* DATA:
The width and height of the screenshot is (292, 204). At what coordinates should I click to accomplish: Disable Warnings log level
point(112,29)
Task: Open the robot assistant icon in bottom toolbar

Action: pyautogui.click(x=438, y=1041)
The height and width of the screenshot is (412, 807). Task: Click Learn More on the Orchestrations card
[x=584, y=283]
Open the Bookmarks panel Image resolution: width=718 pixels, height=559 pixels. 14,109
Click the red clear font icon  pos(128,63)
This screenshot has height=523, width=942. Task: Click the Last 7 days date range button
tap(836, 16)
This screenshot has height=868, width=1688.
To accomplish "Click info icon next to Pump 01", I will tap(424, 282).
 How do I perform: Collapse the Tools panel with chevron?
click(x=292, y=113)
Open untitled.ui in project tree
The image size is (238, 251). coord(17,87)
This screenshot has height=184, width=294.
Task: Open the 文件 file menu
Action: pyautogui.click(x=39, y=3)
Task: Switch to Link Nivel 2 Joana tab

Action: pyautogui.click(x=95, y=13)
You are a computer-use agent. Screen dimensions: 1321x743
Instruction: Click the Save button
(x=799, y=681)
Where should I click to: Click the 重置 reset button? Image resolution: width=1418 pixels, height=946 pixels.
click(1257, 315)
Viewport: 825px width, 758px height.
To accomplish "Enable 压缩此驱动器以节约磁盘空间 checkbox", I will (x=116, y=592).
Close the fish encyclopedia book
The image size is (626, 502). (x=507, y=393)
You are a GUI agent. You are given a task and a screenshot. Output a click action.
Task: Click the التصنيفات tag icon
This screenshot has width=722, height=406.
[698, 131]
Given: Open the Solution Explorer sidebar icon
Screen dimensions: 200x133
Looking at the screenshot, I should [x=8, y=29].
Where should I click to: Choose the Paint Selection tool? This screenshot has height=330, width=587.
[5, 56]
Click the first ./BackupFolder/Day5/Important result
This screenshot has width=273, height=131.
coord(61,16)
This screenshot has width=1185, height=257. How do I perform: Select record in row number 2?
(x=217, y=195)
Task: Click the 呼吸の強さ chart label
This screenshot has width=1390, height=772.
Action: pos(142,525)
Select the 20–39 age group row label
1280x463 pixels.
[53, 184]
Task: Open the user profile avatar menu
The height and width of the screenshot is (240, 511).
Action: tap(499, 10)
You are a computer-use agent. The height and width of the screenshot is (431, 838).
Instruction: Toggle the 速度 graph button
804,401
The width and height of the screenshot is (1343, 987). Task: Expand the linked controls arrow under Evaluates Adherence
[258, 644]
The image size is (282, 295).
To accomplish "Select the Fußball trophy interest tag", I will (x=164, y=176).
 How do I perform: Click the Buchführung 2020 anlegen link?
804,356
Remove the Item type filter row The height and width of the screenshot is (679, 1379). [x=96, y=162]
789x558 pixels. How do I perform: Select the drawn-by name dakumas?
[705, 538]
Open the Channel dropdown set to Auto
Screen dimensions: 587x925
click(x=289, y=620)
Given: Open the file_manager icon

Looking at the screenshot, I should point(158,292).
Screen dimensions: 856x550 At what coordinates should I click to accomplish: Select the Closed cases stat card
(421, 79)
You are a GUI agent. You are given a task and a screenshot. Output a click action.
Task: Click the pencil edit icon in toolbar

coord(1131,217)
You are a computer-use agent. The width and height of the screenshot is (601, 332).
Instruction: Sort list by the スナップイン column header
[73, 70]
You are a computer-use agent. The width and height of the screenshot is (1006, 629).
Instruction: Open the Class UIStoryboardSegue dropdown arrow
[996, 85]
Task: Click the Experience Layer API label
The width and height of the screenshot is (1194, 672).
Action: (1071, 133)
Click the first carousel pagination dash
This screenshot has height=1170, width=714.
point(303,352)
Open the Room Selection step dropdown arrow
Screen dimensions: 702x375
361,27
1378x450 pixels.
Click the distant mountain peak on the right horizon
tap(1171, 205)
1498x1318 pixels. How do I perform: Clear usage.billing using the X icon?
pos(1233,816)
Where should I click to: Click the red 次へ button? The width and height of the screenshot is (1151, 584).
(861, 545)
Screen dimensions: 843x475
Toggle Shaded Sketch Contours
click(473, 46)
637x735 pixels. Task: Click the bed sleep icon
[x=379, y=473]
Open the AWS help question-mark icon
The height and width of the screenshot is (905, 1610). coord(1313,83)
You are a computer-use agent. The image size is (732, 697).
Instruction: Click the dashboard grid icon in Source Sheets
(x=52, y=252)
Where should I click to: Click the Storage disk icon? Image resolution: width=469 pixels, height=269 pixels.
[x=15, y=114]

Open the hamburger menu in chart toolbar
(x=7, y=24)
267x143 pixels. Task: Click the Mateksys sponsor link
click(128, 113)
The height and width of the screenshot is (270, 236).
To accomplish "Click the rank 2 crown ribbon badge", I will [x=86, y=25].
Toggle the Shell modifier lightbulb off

* EXERCISE INSTRUCTIONS: Copy out every one of the rows above word for word, leaving nothing out and changing nothing.

* WORKED SOLUTION:
The width and height of the screenshot is (292, 204). At what coordinates should I click to accomplish: Disable Warnings log level
point(112,29)
Task: Open the robot assistant icon in bottom toolbar

Action: pyautogui.click(x=438, y=1041)
The height and width of the screenshot is (412, 807). Task: Click Learn More on the Orchestrations card
[x=584, y=283]
Open the Bookmarks panel Image resolution: width=718 pixels, height=559 pixels. 14,109
Click the red clear font icon  pos(128,63)
This screenshot has height=523, width=942. Task: Click the Last 7 days date range button
tap(836, 16)
This screenshot has height=868, width=1688.
To accomplish "Click info icon next to Pump 01", I will tap(424, 282).
 How do I perform: Collapse the Tools panel with chevron?
click(x=292, y=113)
Open untitled.ui in project tree
The image size is (238, 251). coord(17,87)
This screenshot has height=184, width=294.
Task: Open the 文件 file menu
Action: pyautogui.click(x=39, y=3)
Task: Switch to Link Nivel 2 Joana tab

Action: pyautogui.click(x=95, y=13)
You are a computer-use agent. Screen dimensions: 1321x743
Instruction: Click the Save button
(x=799, y=681)
Where should I click to: Click the 重置 reset button? Image resolution: width=1418 pixels, height=946 pixels.
click(1257, 315)
Viewport: 825px width, 758px height.
To accomplish "Enable 压缩此驱动器以节约磁盘空间 checkbox", I will (x=116, y=592).
Close the fish encyclopedia book
The image size is (626, 502). (x=507, y=393)
You are a GUI agent. You are given a task and a screenshot. Output a click action.
Task: Click the التصنيفات tag icon
This screenshot has width=722, height=406.
[698, 131]
Given: Open the Solution Explorer sidebar icon
Screen dimensions: 200x133
Looking at the screenshot, I should [x=8, y=29].
Where should I click to: Choose the Paint Selection tool? This screenshot has height=330, width=587.
[5, 56]
Click the first ./BackupFolder/Day5/Important result
This screenshot has width=273, height=131.
coord(61,16)
This screenshot has width=1185, height=257. How do I perform: Select record in row number 2?
(x=217, y=195)
Task: Click the 呼吸の強さ chart label
This screenshot has width=1390, height=772.
Action: pos(142,525)
Select the 20–39 age group row label
1280x463 pixels.
[53, 184]
Task: Open the user profile avatar menu
The height and width of the screenshot is (240, 511).
Action: tap(499, 10)
You are a computer-use agent. The height and width of the screenshot is (431, 838).
Instruction: Toggle the 速度 graph button
804,401
The width and height of the screenshot is (1343, 987). Task: Expand the linked controls arrow under Evaluates Adherence
[258, 644]
The image size is (282, 295).
To accomplish "Select the Fußball trophy interest tag", I will (x=164, y=176).
 How do I perform: Click the Buchführung 2020 anlegen link?
804,356
Remove the Item type filter row The height and width of the screenshot is (679, 1379). [x=96, y=162]
789x558 pixels. How do I perform: Select the drawn-by name dakumas?
[705, 538]
Open the Channel dropdown set to Auto
Screen dimensions: 587x925
click(x=289, y=620)
Given: Open the file_manager icon

Looking at the screenshot, I should point(158,292).
Screen dimensions: 856x550 At what coordinates should I click to accomplish: Select the Closed cases stat card
(421, 79)
You are a GUI agent. You are given a task and a screenshot. Output a click action.
Task: Click the pencil edit icon in toolbar

coord(1131,217)
You are a computer-use agent. The width and height of the screenshot is (601, 332).
Instruction: Sort list by the スナップイン column header
[73, 70]
You are a computer-use agent. The width and height of the screenshot is (1006, 629).
Instruction: Open the Class UIStoryboardSegue dropdown arrow
[996, 85]
Task: Click the Experience Layer API label
The width and height of the screenshot is (1194, 672).
Action: (1071, 133)
Click the first carousel pagination dash
This screenshot has height=1170, width=714.
point(303,352)
Open the Room Selection step dropdown arrow
Screen dimensions: 702x375
361,27
1378x450 pixels.
Click the distant mountain peak on the right horizon
tap(1171, 205)
1498x1318 pixels. How do I perform: Clear usage.billing using the X icon?
pos(1233,816)
Where should I click to: Click the red 次へ button? The width and height of the screenshot is (1151, 584).
(861, 545)
Screen dimensions: 843x475
Toggle Shaded Sketch Contours
click(473, 46)
637x735 pixels. Task: Click the bed sleep icon
[x=379, y=473]
Open the AWS help question-mark icon
The height and width of the screenshot is (905, 1610). coord(1313,83)
You are a computer-use agent. The image size is (732, 697).
Instruction: Click the dashboard grid icon in Source Sheets
(x=52, y=252)
Where should I click to: Click the Storage disk icon? Image resolution: width=469 pixels, height=269 pixels.
[x=15, y=114]

Open the hamburger menu in chart toolbar
(x=7, y=24)
267x143 pixels. Task: Click the Mateksys sponsor link
click(128, 113)
The height and width of the screenshot is (270, 236).
To accomplish "Click the rank 2 crown ribbon badge", I will [x=86, y=25].
Toggle the Shell modifier lightbulb off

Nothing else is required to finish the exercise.